Usually when McDonald's (MCD) - Get Free Report innovates it involves bacon, some sort of sauce, or a new take on a fast-food classic. The chain has been a quiet leader in the fast-food space dating back to the 1965 addition of the Filet O' Fish to its menu.
That may not seem like a revolutionary change at the moment but at the time McDonald's and rival Burger King (not then a Restaurant Brands International (QSR) - Get Free Report company) had built their menus around consistency and predictability. The choices were few -- really just burgers and fries -- but the execution was key.
McDonald's slowly expanded those offerings, but it wasn't until it introduced Chicken McNuggets in the 1980s that innovation started to come fast and furious. That, of course, wasn't always great as it led to monstrosities like McPizza, McSpaghetti, the beloved, but decidedly odd McRib, and, of course, the environmental Styrofoam nightmare that was the McDLT (a two-sided package designed to keep the "hot side hot and the cool side cool).
The McDLT was released right when fast-food chains (not just Burger King and McDonald's) fell under a lot of scrutiny for their packaging. That led to both companies making some changes and it touched off efforts by both to be seen as healthier and greener.
McDonald's Finds It's Not Easy Being Green
Changing packaging wasn't all that hard for McDonald's. Yes, Styrofoam worked and actually kept food warm, but most of the chain's fare gets eaten rather quickly after purchase and even in the delivery era, customers seem to readily accept that fast-food (and restaurant in general) to-go packaging has picked being Earth-friendly over actually working all that well.
Where McDonald's has struggled to go green is its menu. The company has tried a variety of salads over the years and, well, it turns out people don't want salads from the chain that made its name on the Big Mac.
That has not stopped the fast-food leader from trying. Its current effort to go green includes a 600-restaurant trial of a plant-based burger, the McPlant, a partnership with Beyond Meat (BYND) - Get Free Report. It's hard to say who exactly this sandwich is for since it's not vegan (it has cheese and mayonnaise) and it's cooked on the same grill as the meat-based hamburgers.
So far, the test has not been a success. The McPlant has likely only been selling about 20 sandwiches per day in test markets in California and Texas, according to a report from BTIG analysts Peter Saleh and Ben Parente which Restaurant Dive first reported on.

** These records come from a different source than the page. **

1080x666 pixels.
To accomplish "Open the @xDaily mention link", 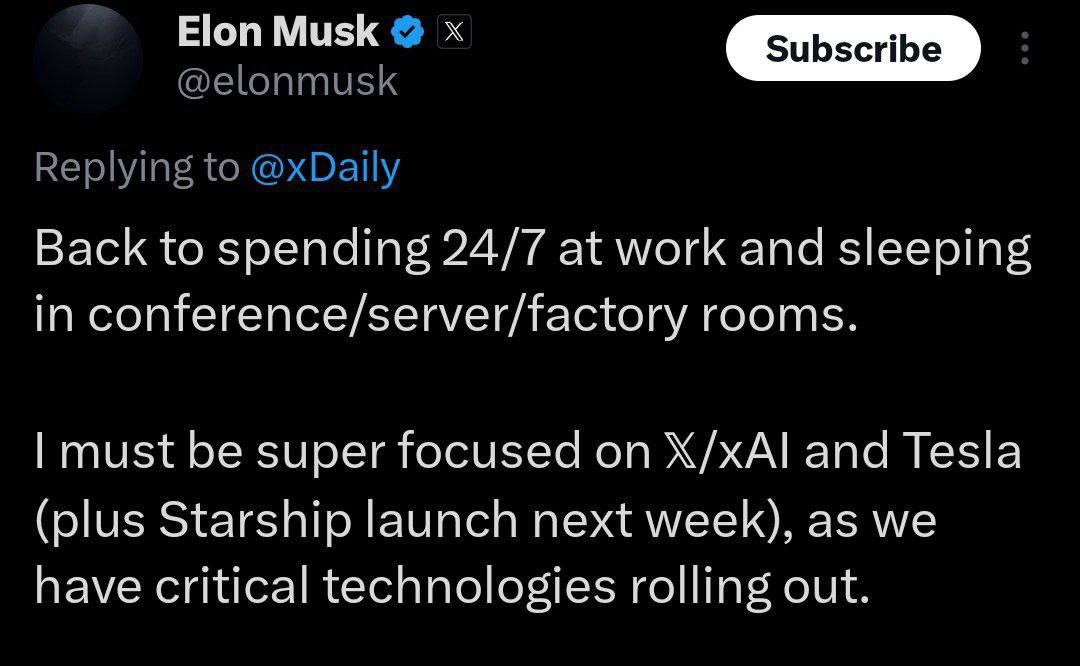I will [325, 167].
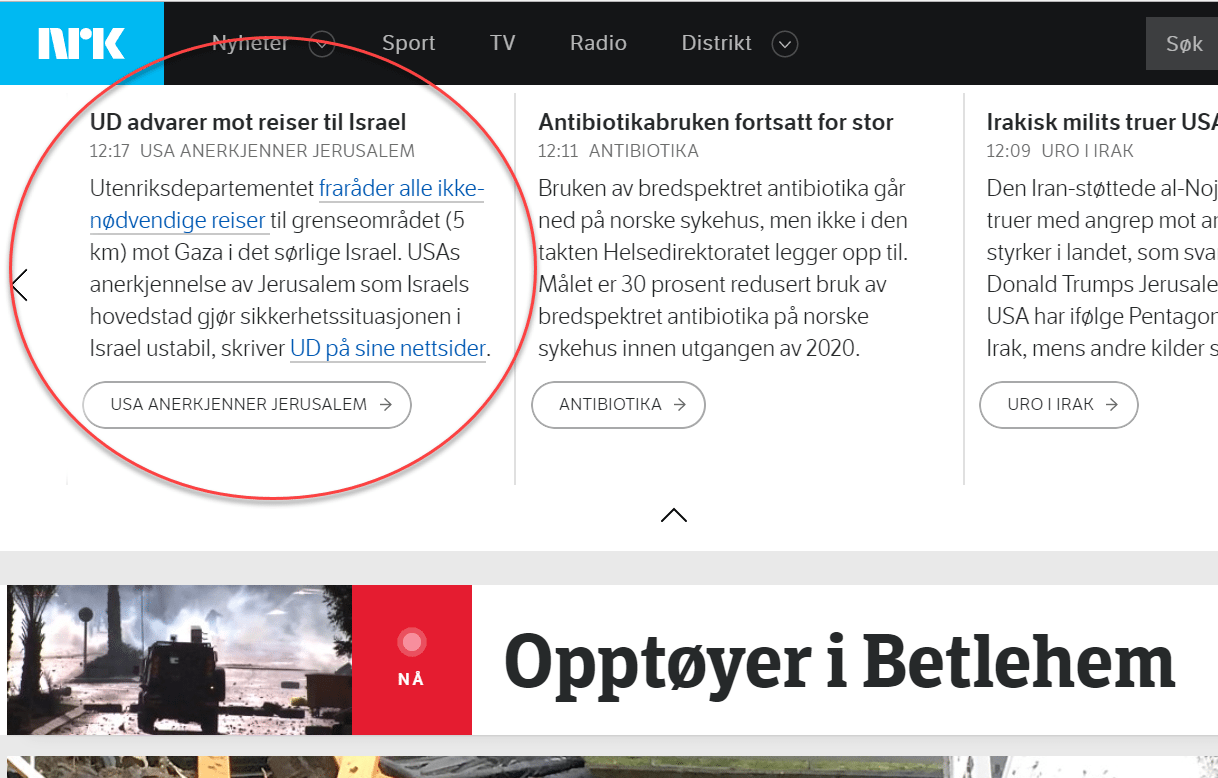Go to the Sport section
The height and width of the screenshot is (778, 1218).
(408, 43)
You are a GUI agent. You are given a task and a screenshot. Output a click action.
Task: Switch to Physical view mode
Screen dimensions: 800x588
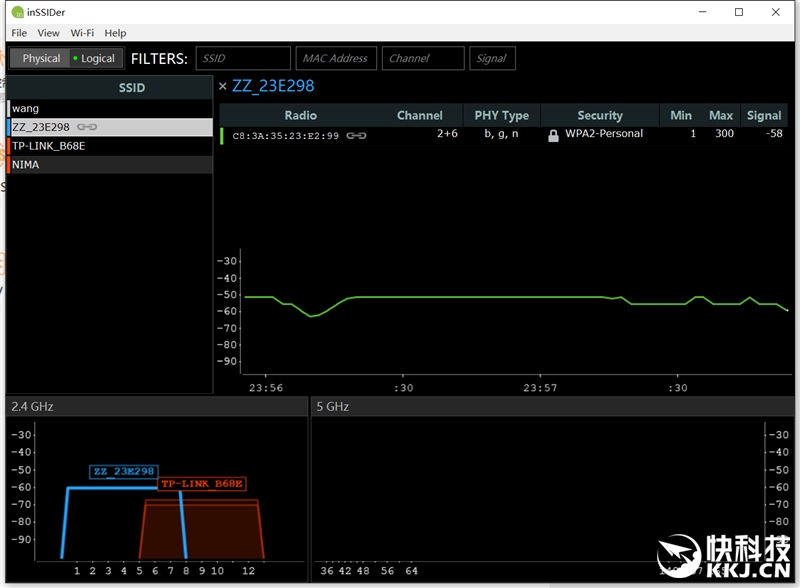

That's in line with previous healthy efforts by the chain which has really only succeeded in going green with its (decidedly not healthy) Shamrock Shake seasonal offering. Now, however, McDonald's has a new green idea and it goes beyond its menu.
McDonald's Tries a New Green Idea
While the fast-food chain can't get its customers to eat healthily, it might be able to get them to contribute to a healthier planet (albeit without them knowing). The company and its supply chain distribution partner, Martin Brower, McDonald’s Canada will trial the new Volvo (VOLAF) VNR Electric Class 8 tractor for distribution to restaurants in the Montréal area.
The test comes as part of the chain's larger plan to use lower-emission vehicles in its supply chain fleet that serves more than 1,400 restaurants across Canada, where feasible. If the trial works, more diesel-powered vehicles will be replaced with alternative fuel and/or electric vehicles (EV) in part of Canada.
Globally, McDonald’s has committed to achieving net-zero emissions across its operations by 2050.
“This trial has the potential to influence a major shift in the way we approach supply chain distribution that will bring us closer to reaching McDonald’s net-zero goals. Considering the potential impact the trial could have on our business and our global greenhouse gas emissions reduction commitments, this is an extremely significant moment for the company,” said MacDonald's Canada CEO Jacques Mignault.